Goal ▸ Please extract every line of the data below verbatim, changing no character.

►

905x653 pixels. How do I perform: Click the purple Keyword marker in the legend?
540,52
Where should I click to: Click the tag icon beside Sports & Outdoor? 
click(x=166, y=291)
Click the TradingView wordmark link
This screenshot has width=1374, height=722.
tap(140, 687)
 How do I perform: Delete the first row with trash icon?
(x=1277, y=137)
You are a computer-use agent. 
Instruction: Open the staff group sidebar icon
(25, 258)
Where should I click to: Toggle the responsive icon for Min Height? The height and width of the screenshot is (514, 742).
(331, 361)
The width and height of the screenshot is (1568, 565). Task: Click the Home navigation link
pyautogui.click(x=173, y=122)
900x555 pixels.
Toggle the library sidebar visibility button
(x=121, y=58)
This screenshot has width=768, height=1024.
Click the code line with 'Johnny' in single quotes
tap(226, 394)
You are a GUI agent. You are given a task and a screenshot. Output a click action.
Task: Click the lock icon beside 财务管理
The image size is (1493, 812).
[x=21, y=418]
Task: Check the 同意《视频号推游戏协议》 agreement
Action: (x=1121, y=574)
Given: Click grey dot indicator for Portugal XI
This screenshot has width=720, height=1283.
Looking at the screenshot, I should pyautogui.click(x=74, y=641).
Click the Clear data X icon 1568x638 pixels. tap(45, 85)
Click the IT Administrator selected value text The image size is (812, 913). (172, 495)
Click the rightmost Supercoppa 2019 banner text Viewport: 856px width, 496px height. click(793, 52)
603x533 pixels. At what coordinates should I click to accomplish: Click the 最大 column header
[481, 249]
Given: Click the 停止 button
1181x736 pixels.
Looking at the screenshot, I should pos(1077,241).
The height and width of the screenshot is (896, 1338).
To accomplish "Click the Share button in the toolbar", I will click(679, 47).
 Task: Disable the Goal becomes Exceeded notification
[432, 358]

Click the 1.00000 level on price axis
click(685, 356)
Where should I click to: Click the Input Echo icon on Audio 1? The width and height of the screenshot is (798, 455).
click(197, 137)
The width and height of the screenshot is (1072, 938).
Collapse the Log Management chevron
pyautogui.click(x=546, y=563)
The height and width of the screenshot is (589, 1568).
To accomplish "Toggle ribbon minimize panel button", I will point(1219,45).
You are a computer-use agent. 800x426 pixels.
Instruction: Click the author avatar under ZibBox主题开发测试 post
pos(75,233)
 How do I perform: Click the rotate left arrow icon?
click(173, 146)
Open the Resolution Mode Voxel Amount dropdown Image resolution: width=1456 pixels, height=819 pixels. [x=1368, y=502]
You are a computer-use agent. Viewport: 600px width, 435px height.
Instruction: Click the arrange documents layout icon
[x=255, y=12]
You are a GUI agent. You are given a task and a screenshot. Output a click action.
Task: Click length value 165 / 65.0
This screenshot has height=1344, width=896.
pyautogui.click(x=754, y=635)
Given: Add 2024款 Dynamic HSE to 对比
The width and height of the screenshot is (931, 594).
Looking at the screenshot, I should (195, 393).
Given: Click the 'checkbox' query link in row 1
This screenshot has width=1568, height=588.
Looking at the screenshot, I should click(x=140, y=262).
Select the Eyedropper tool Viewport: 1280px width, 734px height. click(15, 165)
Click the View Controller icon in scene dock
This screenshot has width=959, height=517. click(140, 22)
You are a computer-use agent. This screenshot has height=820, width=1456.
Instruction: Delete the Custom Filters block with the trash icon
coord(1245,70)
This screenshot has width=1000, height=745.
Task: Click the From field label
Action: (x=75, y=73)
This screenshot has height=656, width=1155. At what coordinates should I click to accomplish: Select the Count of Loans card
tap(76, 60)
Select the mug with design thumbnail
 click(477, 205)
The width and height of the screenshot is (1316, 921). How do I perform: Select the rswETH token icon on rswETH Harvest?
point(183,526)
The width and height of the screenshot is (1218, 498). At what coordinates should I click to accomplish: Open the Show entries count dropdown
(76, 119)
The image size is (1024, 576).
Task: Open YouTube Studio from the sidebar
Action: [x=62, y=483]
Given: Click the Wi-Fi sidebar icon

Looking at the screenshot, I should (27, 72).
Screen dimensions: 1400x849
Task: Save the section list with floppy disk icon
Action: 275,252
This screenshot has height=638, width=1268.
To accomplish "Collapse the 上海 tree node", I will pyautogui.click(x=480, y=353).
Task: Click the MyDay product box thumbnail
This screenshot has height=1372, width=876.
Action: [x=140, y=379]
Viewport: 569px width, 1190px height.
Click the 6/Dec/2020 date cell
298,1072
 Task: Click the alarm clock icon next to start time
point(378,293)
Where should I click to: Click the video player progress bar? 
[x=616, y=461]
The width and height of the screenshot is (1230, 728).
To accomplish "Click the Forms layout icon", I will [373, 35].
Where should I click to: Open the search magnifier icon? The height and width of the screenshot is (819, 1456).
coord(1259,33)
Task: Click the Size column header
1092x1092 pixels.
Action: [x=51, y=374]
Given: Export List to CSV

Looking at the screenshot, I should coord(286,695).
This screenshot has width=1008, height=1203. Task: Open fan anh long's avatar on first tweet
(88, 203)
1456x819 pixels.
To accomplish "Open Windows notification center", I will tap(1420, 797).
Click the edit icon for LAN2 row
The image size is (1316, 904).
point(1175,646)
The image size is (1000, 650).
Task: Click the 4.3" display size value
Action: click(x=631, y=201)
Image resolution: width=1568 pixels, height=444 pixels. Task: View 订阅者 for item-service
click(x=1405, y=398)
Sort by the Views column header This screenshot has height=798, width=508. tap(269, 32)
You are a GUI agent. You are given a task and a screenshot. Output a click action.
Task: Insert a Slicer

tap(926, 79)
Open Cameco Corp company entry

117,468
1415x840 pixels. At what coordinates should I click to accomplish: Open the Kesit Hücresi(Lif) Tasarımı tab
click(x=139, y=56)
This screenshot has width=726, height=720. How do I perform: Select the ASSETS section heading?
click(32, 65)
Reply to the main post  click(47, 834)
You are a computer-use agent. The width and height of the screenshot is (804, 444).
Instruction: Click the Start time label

◄

Task answer ▸
905x653 pixels. How do I perform: Click the purple Keyword marker in the legend?
540,52
Where should I click to: Click the tag icon beside Sports & Outdoor? 
click(x=166, y=291)
Click the TradingView wordmark link
This screenshot has width=1374, height=722.
tap(140, 687)
 How do I perform: Delete the first row with trash icon?
(x=1277, y=137)
You are a computer-use agent. 
Instruction: Open the staff group sidebar icon
(25, 258)
Where should I click to: Toggle the responsive icon for Min Height? The height and width of the screenshot is (514, 742).
(331, 361)
The width and height of the screenshot is (1568, 565). Task: Click the Home navigation link
pyautogui.click(x=173, y=122)
900x555 pixels.
Toggle the library sidebar visibility button
(x=121, y=58)
This screenshot has width=768, height=1024.
Click the code line with 'Johnny' in single quotes
tap(226, 394)
You are a GUI agent. You are given a task and a screenshot. Output a click action.
Task: Click the lock icon beside 财务管理
The image size is (1493, 812).
[x=21, y=418]
Task: Check the 同意《视频号推游戏协议》 agreement
Action: (x=1121, y=574)
Given: Click grey dot indicator for Portugal XI
This screenshot has width=720, height=1283.
Looking at the screenshot, I should pyautogui.click(x=74, y=641).
Click the Clear data X icon 1568x638 pixels. tap(45, 85)
Click the IT Administrator selected value text The image size is (812, 913). (172, 495)
Click the rightmost Supercoppa 2019 banner text Viewport: 856px width, 496px height. click(793, 52)
603x533 pixels. At what coordinates should I click to accomplish: Click the 最大 column header
[481, 249]
Given: Click the 停止 button
1181x736 pixels.
Looking at the screenshot, I should pos(1077,241).
The height and width of the screenshot is (896, 1338).
To accomplish "Click the Share button in the toolbar", I will click(679, 47).
 Task: Disable the Goal becomes Exceeded notification
[432, 358]

Click the 1.00000 level on price axis
click(685, 356)
Where should I click to: Click the Input Echo icon on Audio 1? The width and height of the screenshot is (798, 455).
click(197, 137)
The width and height of the screenshot is (1072, 938).
Collapse the Log Management chevron
pyautogui.click(x=546, y=563)
The height and width of the screenshot is (589, 1568).
To accomplish "Toggle ribbon minimize panel button", I will point(1219,45).
You are a computer-use agent. 800x426 pixels.
Instruction: Click the author avatar under ZibBox主题开发测试 post
pos(75,233)
 How do I perform: Click the rotate left arrow icon?
click(173, 146)
Open the Resolution Mode Voxel Amount dropdown Image resolution: width=1456 pixels, height=819 pixels. [x=1368, y=502]
You are a computer-use agent. Viewport: 600px width, 435px height.
Instruction: Click the arrange documents layout icon
[x=255, y=12]
You are a GUI agent. You are given a task and a screenshot. Output a click action.
Task: Click length value 165 / 65.0
This screenshot has height=1344, width=896.
pyautogui.click(x=754, y=635)
Given: Add 2024款 Dynamic HSE to 对比
The width and height of the screenshot is (931, 594).
Looking at the screenshot, I should (195, 393).
Given: Click the 'checkbox' query link in row 1
This screenshot has width=1568, height=588.
Looking at the screenshot, I should click(x=140, y=262).
Select the Eyedropper tool Viewport: 1280px width, 734px height. click(15, 165)
Click the View Controller icon in scene dock
This screenshot has width=959, height=517. click(140, 22)
You are a computer-use agent. This screenshot has height=820, width=1456.
Instruction: Delete the Custom Filters block with the trash icon
coord(1245,70)
This screenshot has width=1000, height=745.
Task: Click the From field label
Action: (x=75, y=73)
This screenshot has height=656, width=1155. At what coordinates should I click to accomplish: Select the Count of Loans card
tap(76, 60)
Select the mug with design thumbnail
 click(477, 205)
The width and height of the screenshot is (1316, 921). How do I perform: Select the rswETH token icon on rswETH Harvest?
point(183,526)
The width and height of the screenshot is (1218, 498). At what coordinates should I click to accomplish: Open the Show entries count dropdown
(76, 119)
The image size is (1024, 576).
Task: Open YouTube Studio from the sidebar
Action: [x=62, y=483]
Given: Click the Wi-Fi sidebar icon

Looking at the screenshot, I should (27, 72).
Screen dimensions: 1400x849
Task: Save the section list with floppy disk icon
Action: 275,252
This screenshot has height=638, width=1268.
To accomplish "Collapse the 上海 tree node", I will pyautogui.click(x=480, y=353).
Task: Click the MyDay product box thumbnail
This screenshot has height=1372, width=876.
Action: [x=140, y=379]
Viewport: 569px width, 1190px height.
Click the 6/Dec/2020 date cell
298,1072
 Task: Click the alarm clock icon next to start time
point(378,293)
Where should I click to: Click the video player progress bar? 
[x=616, y=461]
The width and height of the screenshot is (1230, 728).
To accomplish "Click the Forms layout icon", I will [373, 35].
Where should I click to: Open the search magnifier icon? The height and width of the screenshot is (819, 1456).
coord(1259,33)
Task: Click the Size column header
1092x1092 pixels.
Action: [x=51, y=374]
Given: Export List to CSV

Looking at the screenshot, I should coord(286,695).
This screenshot has width=1008, height=1203. Task: Open fan anh long's avatar on first tweet
(88, 203)
1456x819 pixels.
To accomplish "Open Windows notification center", I will tap(1420, 797).
Click the edit icon for LAN2 row
The image size is (1316, 904).
point(1175,646)
The image size is (1000, 650).
Task: Click the 4.3" display size value
Action: click(x=631, y=201)
Image resolution: width=1568 pixels, height=444 pixels. Task: View 订阅者 for item-service
click(x=1405, y=398)
Sort by the Views column header This screenshot has height=798, width=508. tap(269, 32)
You are a GUI agent. You are given a task and a screenshot. Output a click action.
Task: Insert a Slicer

tap(926, 79)
Open Cameco Corp company entry

117,468
1415x840 pixels. At what coordinates should I click to accomplish: Open the Kesit Hücresi(Lif) Tasarımı tab
click(x=139, y=56)
This screenshot has width=726, height=720. How do I perform: Select the ASSETS section heading?
click(32, 65)
Reply to the main post  click(47, 834)
You are a computer-use agent. The width and height of the screenshot is (804, 444).
Instruction: Click the Start time label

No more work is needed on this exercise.